When Romney left the governorship of Massachusetts, 11 of his aides bought the hard drives of their state-issued computers to keep for themselves. Also before he left office, the governor's staff had emails and other electronic communications by Romney's administration wiped from state servers, state officials say.
Those actions erased much of the internal documentation of Romney's four-year tenure as governor, which ended in January 2007. Precisely what information was erased is unclear.
Republican and Democratic opponents of Romney say the scrubbing of emails - and a claim by Romney that paper records of his governorship are not subject to public disclosure - hinder efforts to assess his performance as a politician and elected official.
As Massachusetts governor, Romney worked with a Democrat-led state house to close a budget shortfall and signed a healthcare overhaul that required nearly all state residents to buy insurance or face penalties.
Massachusetts' healthcare law became a model for Obama's nationwide healthcare program, enacted into law in 2010. As a presidential candidate, however, Romney has criticized Obama's plan as an overreach by the federal government.
Massachusetts officials say they have no basis to believe that Romney's staff violated any state laws or policies in removing his administration's records.
They acknowledge, however, that state law on maintaining and disclosing official records is vague and has not been updated to deal with issues related to digital records and other modern technology.
BUYING UP HARD DRIVES
Romney's spokesmen emphasize that he followed the law and precedent in deleting the emails, installing new computers in the governor's office and buying up hard drives.
However, Theresa Dolan, former director of administration for the governor's office, told Reuters that Romney's efforts to control or wipe out records from his governorship were unprecedented.
Dolan said that in her 23 years as an aide to successive governors "no one had ever inquired about, or expressed the desire" to purchase their computer hard drives before Romney's tenure.
The cleanup of records by Romney's staff before his term ended included spending $205,000 for a three-year lease on new computers for the governor's office, according to official documents and state officials.
In signing the lease, Romney aides broke an earlier three-year lease that provided the same number of computers for about half the cost - $108,000. Lease documents obtained by Reuters under the state's freedom of information law indicate that the broken lease still had 18 months to run.

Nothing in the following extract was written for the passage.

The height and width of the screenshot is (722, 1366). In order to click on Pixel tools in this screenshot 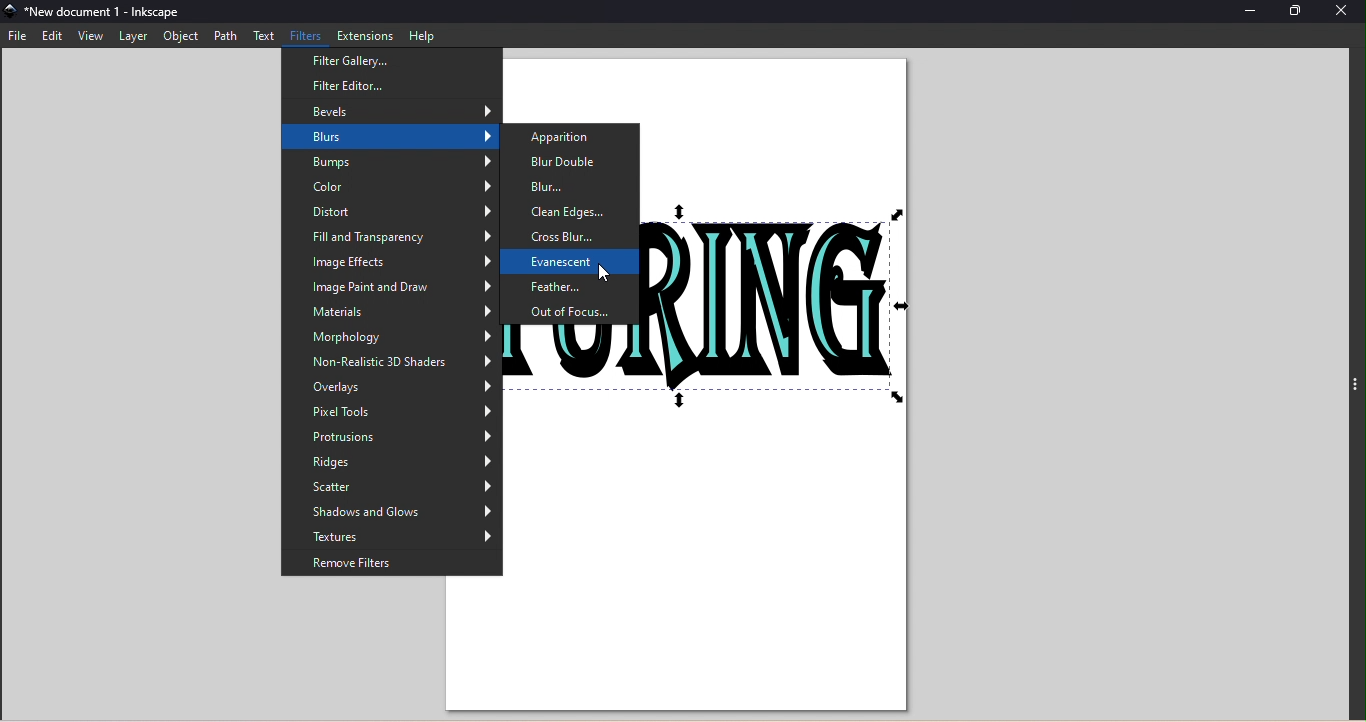, I will do `click(391, 409)`.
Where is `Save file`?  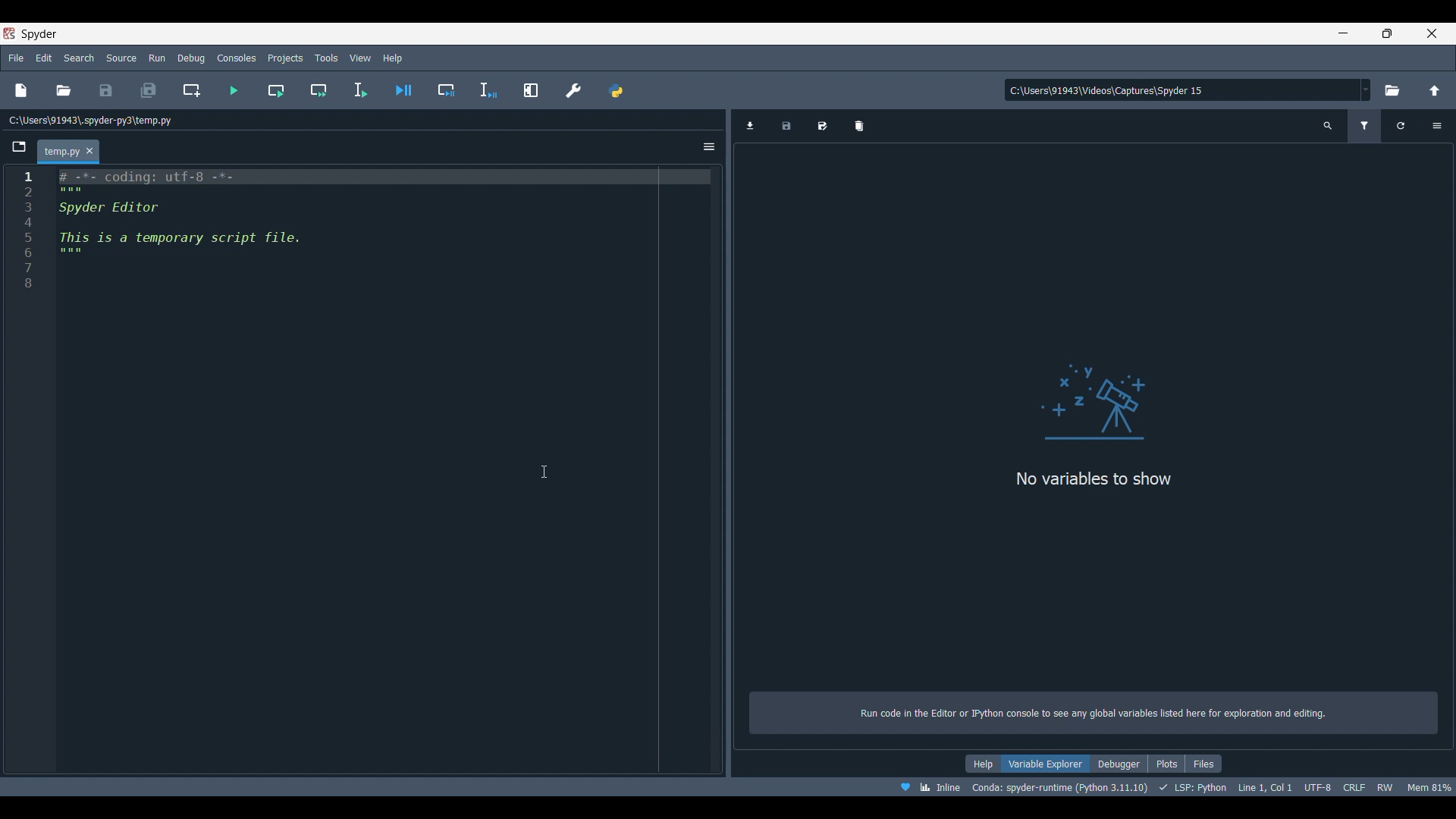 Save file is located at coordinates (106, 90).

As a result of the change in leases, the cost to the state for computers in the governor's office was an additional $97,000.
[sic]
State officials and a longtime Romney adviser have acknowledged that before leaving office, Romney asked state archives officials for permission to destroy certain paper records. It is unclear whether his office notified anyone from the state before destroying electronic records.
Officials have said the details of Romney's request to remove paper records, such as what specific documents he wanted to destroy, could be made public only in response to a request under the state's freedom of information law. Reuters has filed such a request.
(Reporting by Mark Hosenball; editing by David Lindsey and David Storey)
Egads, that's alotsa "privatization" expenditures for the Massachusettes taxpayers to closeout a one-term Governorship on account of his copy-catting Clinton and Bush's bad-management examples on "State Secrecy Priviliges" per the whimsy of Executives. Interesting comments at the site. Can America afford such extravagant indulgences for the "WAAAH! Street" types (as the mo'money demanding 1%-ers have been dubbed) who wannabe jockeying for elevation to the office of President here? I think not.